Personally, I don’t buy the argument that all field technical staff are “forward-deployed engineers” as opposed to pre- or post-sales consultants. But I would believe that you can hire better people by telling them they’re engineers as opposed to pre-sales consultants. And, I could even believe that someone could convince himself — if perhaps not his accountants — that field technical staff are not customizing an application but instead developing a product.
That last point is important. Why?
- If field technical staff are engineers, then the associated revenue is presumably license fees and the cost is R&D.
- If field technical staff are consultants, then the associated revenue is services and the cost is COGS.
Why does this matter? Because most software company boards and investors see the world in a pretty black-and-white way:
- License revenue is good. Services revenue is bad. (Largely because gross margins run 98% on the former and 20-30% on the latter).
- R&D expense is investment and ergo good. Cost of goods sold is bad.
Almost all Silicon Valley boards will want an emerging enterprise software company to run with a consulting business that’s no more than about 20% of total sales. In practice this means a company can have at most about 1.5 consultants (pre- and post-sales) per salesperson. Any work that can’t be done either as R&D investment or by that small consulting team needs to get handed off to partners. This means the vendor loses control over customer success (which customers don’t like) and the vendor doesn’t end up owning all the IP required to solve the whole problem.
Now, my guess is that Palantir’s board doesn’t care about any of the preceding four paragraphs, probably because of cult arrogance: we don’t care what pedestrian accountants say because we are changing the world and building the ultimate set of products. Accounting, schmaccoutning.
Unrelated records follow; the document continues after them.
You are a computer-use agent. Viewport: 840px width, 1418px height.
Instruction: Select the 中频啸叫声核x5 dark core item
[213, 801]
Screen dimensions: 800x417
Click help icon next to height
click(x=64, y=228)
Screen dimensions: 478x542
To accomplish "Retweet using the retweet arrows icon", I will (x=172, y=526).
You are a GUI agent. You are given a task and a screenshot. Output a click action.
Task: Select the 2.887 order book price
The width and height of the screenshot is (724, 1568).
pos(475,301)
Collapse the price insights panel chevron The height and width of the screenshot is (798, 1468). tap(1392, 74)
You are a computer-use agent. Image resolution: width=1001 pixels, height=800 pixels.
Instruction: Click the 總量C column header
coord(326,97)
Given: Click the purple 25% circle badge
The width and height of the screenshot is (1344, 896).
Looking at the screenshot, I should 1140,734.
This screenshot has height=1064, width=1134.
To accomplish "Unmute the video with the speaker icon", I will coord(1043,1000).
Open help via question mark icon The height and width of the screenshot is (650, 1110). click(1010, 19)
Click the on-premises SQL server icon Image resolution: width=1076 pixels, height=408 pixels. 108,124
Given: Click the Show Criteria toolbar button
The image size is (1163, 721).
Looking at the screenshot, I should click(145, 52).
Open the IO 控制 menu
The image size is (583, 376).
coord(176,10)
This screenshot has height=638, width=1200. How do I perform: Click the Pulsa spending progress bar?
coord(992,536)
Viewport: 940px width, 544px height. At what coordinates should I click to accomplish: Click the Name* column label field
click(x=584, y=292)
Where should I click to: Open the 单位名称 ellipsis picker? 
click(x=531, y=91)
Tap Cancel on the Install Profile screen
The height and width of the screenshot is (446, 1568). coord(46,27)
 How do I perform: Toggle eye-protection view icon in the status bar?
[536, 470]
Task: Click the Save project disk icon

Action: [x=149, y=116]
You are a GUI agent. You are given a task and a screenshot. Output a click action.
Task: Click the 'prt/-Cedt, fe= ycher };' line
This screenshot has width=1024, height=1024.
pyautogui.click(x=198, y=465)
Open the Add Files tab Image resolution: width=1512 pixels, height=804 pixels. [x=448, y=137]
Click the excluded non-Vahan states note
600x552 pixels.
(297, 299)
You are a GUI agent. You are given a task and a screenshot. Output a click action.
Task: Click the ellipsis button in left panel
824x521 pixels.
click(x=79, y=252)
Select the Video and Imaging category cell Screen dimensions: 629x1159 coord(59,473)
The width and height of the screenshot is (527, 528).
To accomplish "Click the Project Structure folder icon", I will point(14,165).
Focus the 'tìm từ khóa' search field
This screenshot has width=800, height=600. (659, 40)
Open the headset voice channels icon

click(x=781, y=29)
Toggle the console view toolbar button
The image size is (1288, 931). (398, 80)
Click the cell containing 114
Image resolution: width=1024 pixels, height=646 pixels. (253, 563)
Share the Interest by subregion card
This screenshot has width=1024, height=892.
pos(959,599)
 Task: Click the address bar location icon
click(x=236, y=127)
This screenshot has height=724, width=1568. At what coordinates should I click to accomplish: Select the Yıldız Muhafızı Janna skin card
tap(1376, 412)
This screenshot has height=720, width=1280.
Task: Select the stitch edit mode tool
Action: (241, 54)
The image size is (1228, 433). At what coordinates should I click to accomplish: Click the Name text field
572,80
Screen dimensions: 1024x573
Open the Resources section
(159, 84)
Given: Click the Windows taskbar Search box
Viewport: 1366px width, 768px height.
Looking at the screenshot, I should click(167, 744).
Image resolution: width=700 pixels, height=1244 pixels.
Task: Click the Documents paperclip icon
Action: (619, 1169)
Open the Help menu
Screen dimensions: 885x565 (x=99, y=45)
This works well as a private company, particularly if you don’t plan on going public. But the constraint on consulting growth hamstrings most enterprise software companies forcing them into a component-orientation, a drive-by license sales model, and a disregard for customer success — the traditional negatives that helped the drive the SaaS movement.
But, regardless of the reason, Palantir is a different type of company.
- Like a system integrator (SI), they have a small sales force, a large field technical staff, solve whole problems, and ask for big checks.
- Like a software company, they hire world-class engineers and try to capture everything in product.
Is Palantir an enterprise software company with no sales, marketing, or services (as they would like to believe) or are they the first SI to figure out how to build a world-class software business as most SI’s aspire?
You can argue the difference is just semantics, but I’d argue the latter.